What the disaster also revealed was the steadfast determination of so many residents to not forsake the Gulf Coast and to rebuild — in some cases by any means necessary. Writer Daniel Wolff witnessed that effort, traveling to New Orleans regularly over a half-decade. He writes about what he saw there in a new book, The Fight for Home: How (Parts of) New Orleans Came Back.
Wolff tells NPR's Cheryl Corley that he first went to New Orleans five months after the flood, with filmmaker Jonathan Demme.
"Everybody told us ... the story was over," he says. "But ... it struck us that there was this ongoing battle going on, for people trying to return to the city."
What was supposed to be a short series of visits became six years, as Wolff and Demme promised to keep documenting the struggles of New Orleans residents until they got back into their homes.
"[Demme and I] just sort of wandered through the city, meeting people," Wolff says, and eventually the subjects of their book came to them — among them a single mother in a FEMA trailer and a minister preaching to ex-addicts.

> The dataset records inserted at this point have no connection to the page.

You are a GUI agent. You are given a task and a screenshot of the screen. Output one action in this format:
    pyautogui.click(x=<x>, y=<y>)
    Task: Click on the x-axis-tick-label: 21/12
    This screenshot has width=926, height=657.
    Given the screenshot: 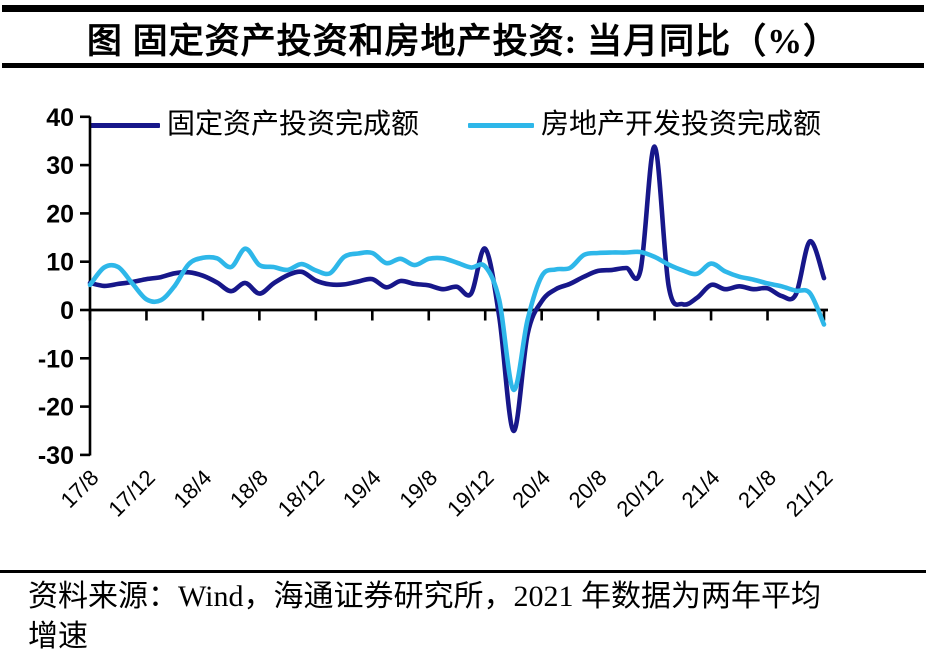 What is the action you would take?
    pyautogui.click(x=810, y=494)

Demme and Wolff gathered around 500 hours of tape — and Wolff says people were more than willing to tell their stories.
"Part of why they were so welcoming was, they were worried about what's been called 'Katrina fatigue,' " he says. "That people were going to give up on what they were doing, that the story was over, the media had moved on. And here were we, sort of stubbornly returning."
But at first, he says, they couldn't understand why people were fighting so hard to stay.
"They couldn't get back in their homes; the police protection was awful; there was almost no health care," he says.
One of the women in the book had to bathe in water from a fire hydrant, and keep her house lit with batteries.
"To us it was unbelievable that they wanted to do this, and a real testament to how much they cared about their home city and their home itself," he says.
Wolff says the flood brought down the levees — but it also brought down some of the barriers that had kept people divided in New Orleans. He points to a friendship that grew up between a dreadlocked African-American activist named Suncere and Mike, a former Marine who — still — flies a Confederate flag from his porch.
"[Mike] stood in his backyard and pointed to the sky and said, 'I realized, we can't come back as neighbors; we've gotta come back as family.' And that was his position," Wolff says. "I think one of the things people are hoping for is people can continue that."